TURNING TO 'GOD'S TIME'
In Rome's magnificent Saint Mary of the Angels and Martyrs Basilica, what used to be called "God's time" is plain to see. Shafts of light penetrate holes in the vaulted ceilings, casting their rays on the days and the hours and the signs of the zodiac embedded in the floor. The building, designed by Michelangelo within the walls of ancient Roman baths, is an enormous solar clock, a vivid reminder that through most of human history, we synchronized our lives with the heavens.
No longer. Since the advent of railroads and the telegraph in the 19th century, the rate of change in our lives just keeps accelerating. With "always on" Internet technology, the global workday is 24 hours long, and the memory of a natural rhythm to life seems the last true luxury. What is more satisfying than a sense of control over time? The feeling may be as simple as the act of setting your watch slow or fast, to your own personal pace. Or it may involve a great escape, like sailing beneath the stars or on an open sea, in tune with the cosmos.

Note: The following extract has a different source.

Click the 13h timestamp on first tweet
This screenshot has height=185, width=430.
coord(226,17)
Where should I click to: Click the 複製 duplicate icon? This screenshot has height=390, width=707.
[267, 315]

Often it seems that only the very rich (or very eccentric) dare to make such contrapuntal moves. But if you have been trying to re-imagine, or perhaps reset, your sense of time, you are not alone. Several scholars, artists and authors are working to help us rediscover temporal dimensions outside the boundaries dictated by global commerce and communication. "People basically are trying to connect with more-natural time cycles, trying to reconnect with human rhythms," says David Rooney, the curator of timekeeping at the Royal Observatory, Greenwich, England. British writer Carl Honore, author of "In Praise of Slow," sees a growing challenge to the "cult of speed," from the slow-food movement in Europe to the rise of meditation centers and spas. In life, leisure and, not least, love, he suggests the challenge is "to make the moment last."
Musician Brian Eno, author Stewart Brand ("The Whole Earth Catalog") and computer designer Danny Hillis have dedicated their Long Now Foundation to making people think of time on an epochal scale. The centerpiece of their plan is to build an enormous mechanical clock in Nevada designed to run for 10,000 years. (It could be repaired with Bronze Age tools if, heaven forbid, there's a little civilizational setback during that period.) A three-meter-tall prototype is on display at the Science Museum in London. British artist Laura Williams has designed a huge illuminated sculpture to track the phases of the moon, powered by the ebb and flow of a tidal river.
These projects reject what the Long Now folks call the "faster/cheaper" mentality. But they're also a reaction against artificial times, as set by international conventions and governments. A reasonable system of time zones was established in 1884, the hour changing with every 15 degrees of longitude, starting at Greenwich. Ever since then, governments have been fiddling with the system, trying to unify diverse societies. Central European time now stretches from the eastern border of Poland to the western tip of Spain. Dawn on July 15, for instance, arrived in Warsaw at 4:31 a.m., in Berlin at 5:02, in Paris at 6:03 and in Madrid at 6:57.
Yet, as the American anthropologist Edward T. Hall has pointed out, different cultures continue to experience time in radically different ways. Just think of the Spaniard going to dinner at 10:30 p.m., when a German, at the same hour, is getting ready to go to bed. More intimately, parents with young children learn quickly just how different biological rhythms are from those of the global workplace.
To rebel against the surfeit of synchronization may be inevitable, suggests Roo-ney, who is a trained physicist and the son of a clockmaker. "People tend to take a fairly fatalistic view of this time pressure; they submit to it too easily," he says. "They can make choices. You can take control." Indeed, to balance one's inner clock with God's time and the demands of global business: that's not just a luxury, that's the key to a good life.